J M Hurst referred to nominal cycles of 40, 20, 10 and 5 days in share prices. To this day many people use 5 and 20 day moving averages based on his findings. He used other longer cycles also and his cycles were all harmonically related by ratios of 1:2 and 1:3. Edward Dewey also mentioned many cycles related by 1:2 and 1:3 ratios, but generally with somewhat longer periods. I have been told that W D Gann also referred to “degrees” which referred to cycles of days that relate to these periods.

Initial Analysis

This analysis uses the daily adjusted close prices for International Business Machines shares from 1962/01/02 to 2010/06/18 obtained from Yahoo!, see  http://biz.yahoo.com/p/i/ibm.html

Using CATS, the logs of prices were first calculated and then a spectrum was determined. In order of importance, the most significant (judged by Bartel’s test) cycles periods in days were determined accurately and found to be:

13.04444, 20.97479, 39.25047, 264.97006, 9.96358, 6.99862, 6.78632, 9.01824, 19.89972, 486.93262, 3.04275, 20.01583, 11.38388, 19.55628, 9.83656, 18.9238, 5.38226, 7.00244, 6.77017, 9.51347, 11.23574, 66.90607, 4.30886, 10.74792, 9.2492, 27.22281, 4.41162, 21.37294, 18.11798, 5583.59619, 29.362, 3.1256, 55.85006, 17.10095, 4.5914, 22.57135, 17.40327, 7.30831, 10.69823, 10.50707, 37.66518, 9.6833, 24.27218, 25.77207, 10.80006, 9.31388, 8.05267, 5.01381, 8.71767, 8.2742, 20.92842, 15.10677, 4.26676, 10.67899, 29.82359, 136.41618, 9.23737, 5.01661, 25.42738, 16.70852, 19.41513, 24.86968, 14.61892, 5.68271, 7.90454, 10.55538, 91.45869

These 67 periods were then used in the next part of the analysis.

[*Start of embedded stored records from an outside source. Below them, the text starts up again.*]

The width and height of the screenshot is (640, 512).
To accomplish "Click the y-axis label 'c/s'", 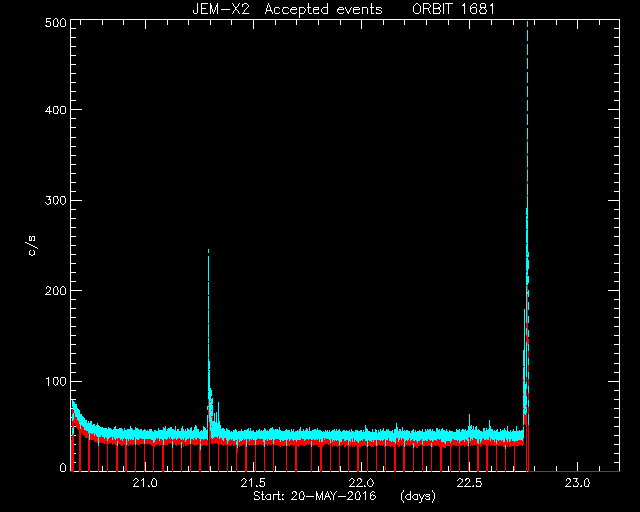I will tap(32, 246).
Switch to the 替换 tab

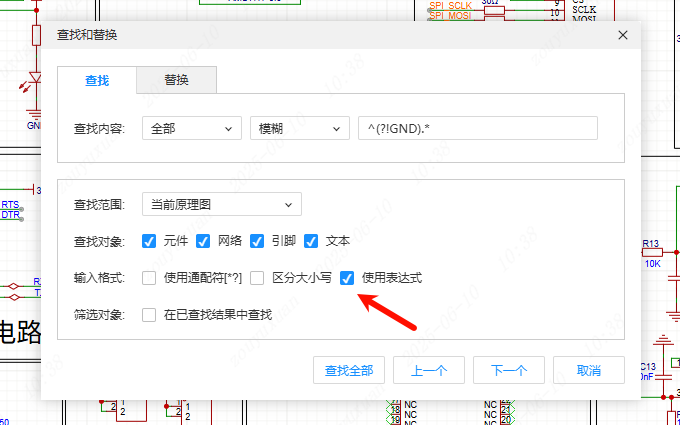176,80
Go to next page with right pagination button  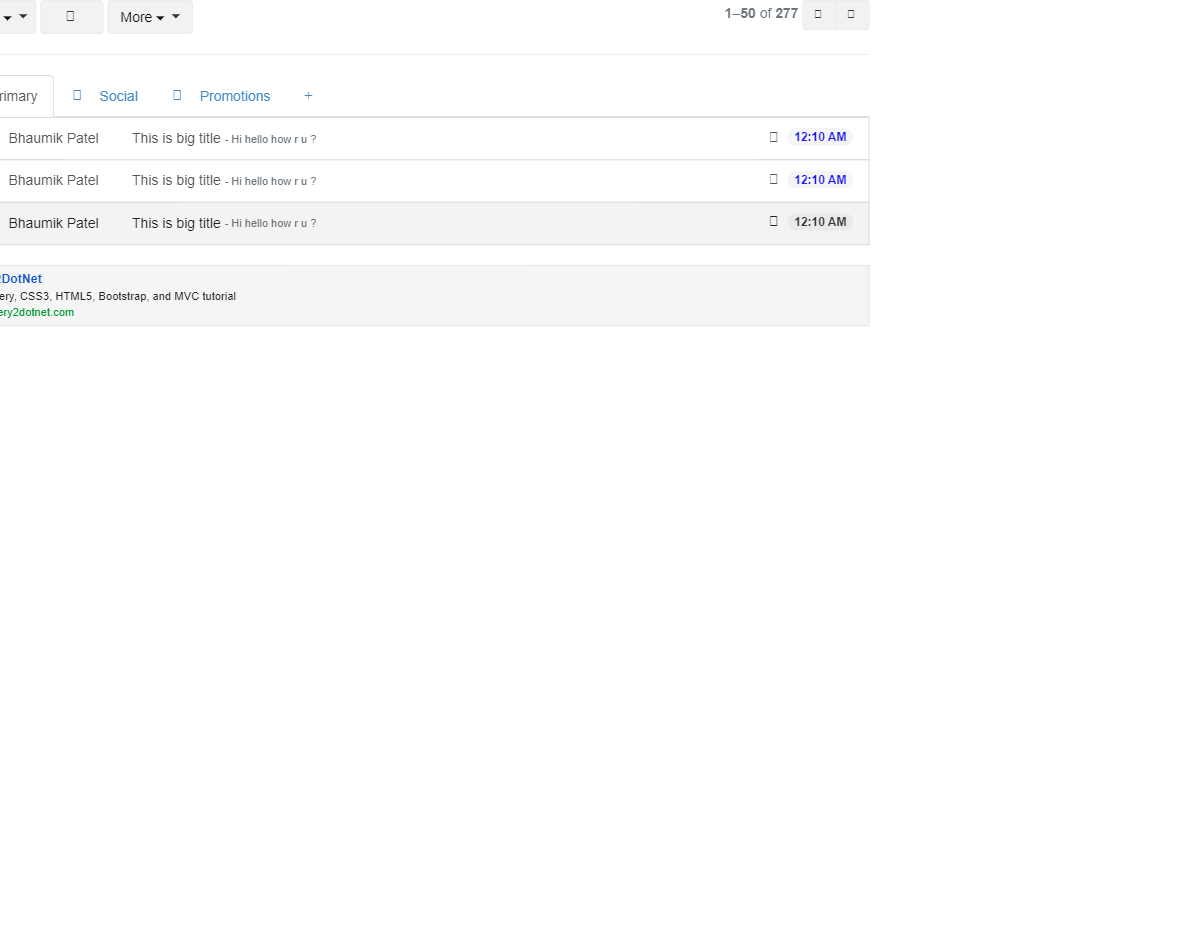point(851,14)
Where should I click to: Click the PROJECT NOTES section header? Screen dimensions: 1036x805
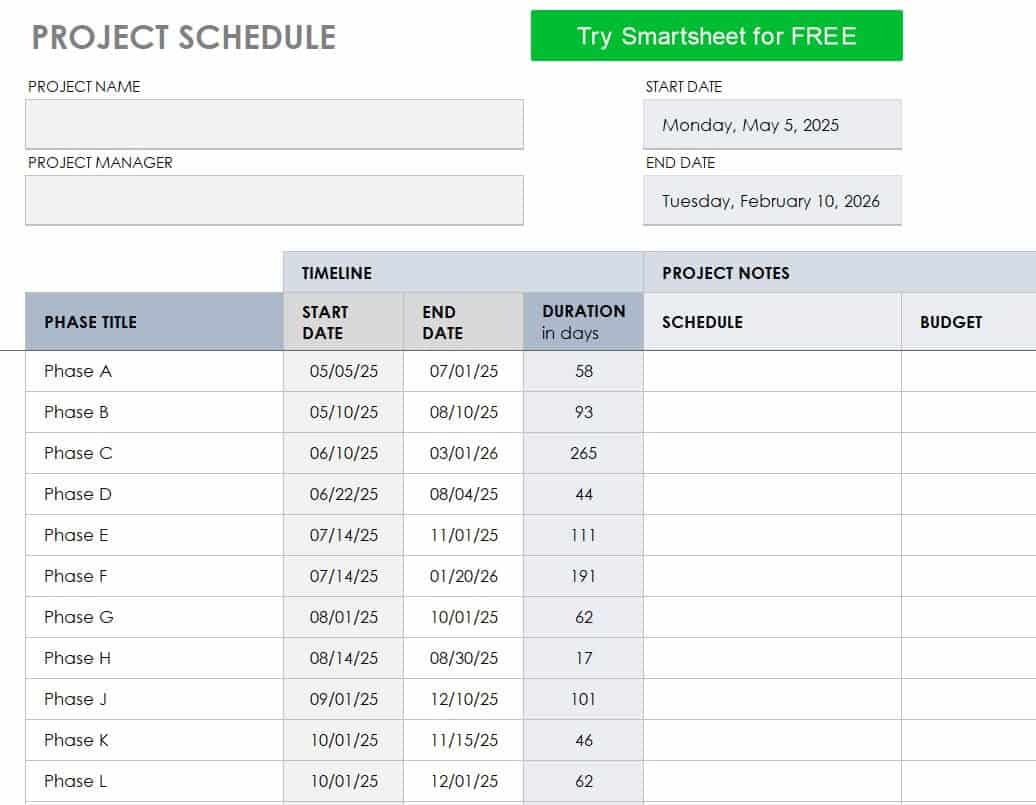tap(840, 272)
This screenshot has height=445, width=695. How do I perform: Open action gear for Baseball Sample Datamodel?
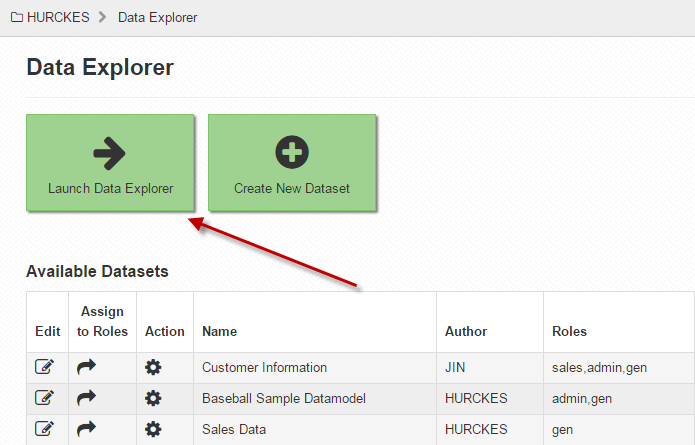[153, 398]
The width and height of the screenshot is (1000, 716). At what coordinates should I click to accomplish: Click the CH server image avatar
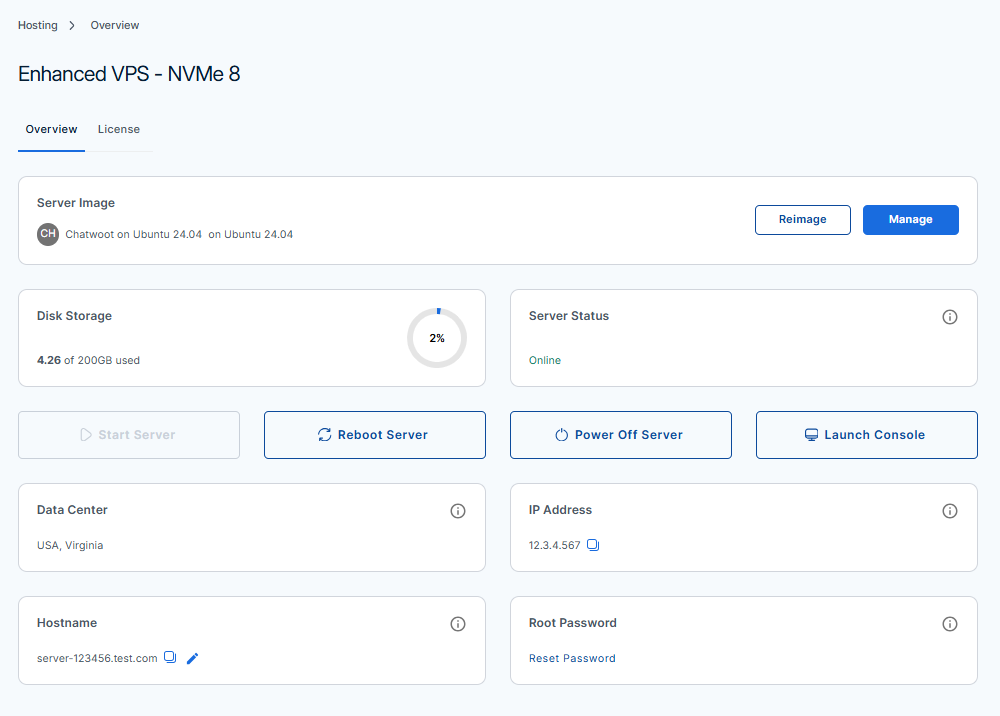pyautogui.click(x=48, y=234)
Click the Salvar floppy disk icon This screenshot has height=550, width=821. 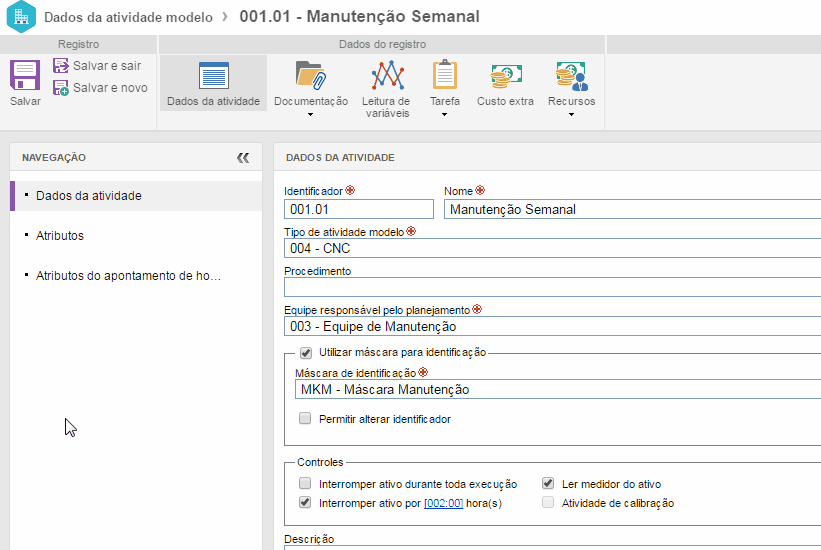tap(25, 76)
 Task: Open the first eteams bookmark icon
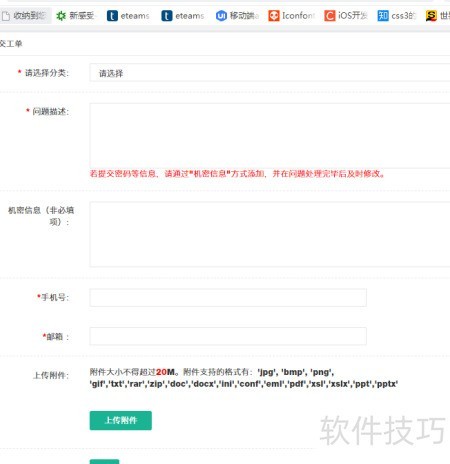(x=112, y=16)
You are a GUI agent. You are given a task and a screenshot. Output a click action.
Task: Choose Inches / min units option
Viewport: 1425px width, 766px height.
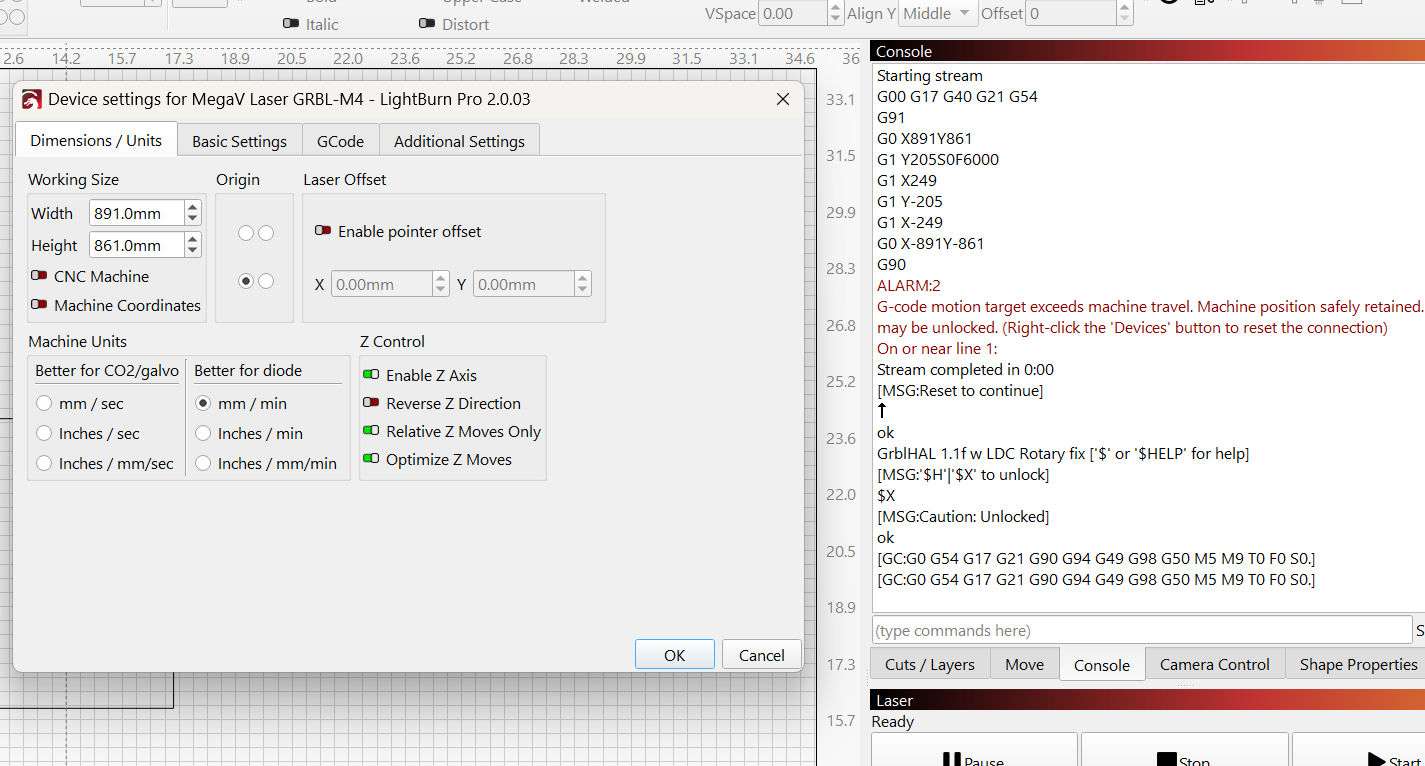tap(203, 434)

Communalities of Cycles Periods

Kotov’s method for finding communalities amoung these periods was then used. In essence this method looks for new values that are related by near to integer ratios to the whole list of values. So in the following graph, a peak means that at that “period” there is a maximum communality, or minimum sum of differences from integer ratios.

In the range from 1 day to 150 days, there are six periods at which there are large peaks in the communality. These periods are all near to being at simple harmonic ratio from each other. The peaks, as indicated, are near to periods of 120 – 60 – 20 – 10 – 5 – 2.5 days. These periods are all related by 2:1 ratios except one which is by 3:1 ratio. Furthermore, the periods do accord with Hursts periods as used in his methods of stock trading.

This is a very clear confirmation of real cycles matching the patterns of ratios attested to by Dewey and Hurst. It can be stated clearly that real cycles in IBM share price tend to be related by simple whole number ratios to specific periods near to the above set of periods.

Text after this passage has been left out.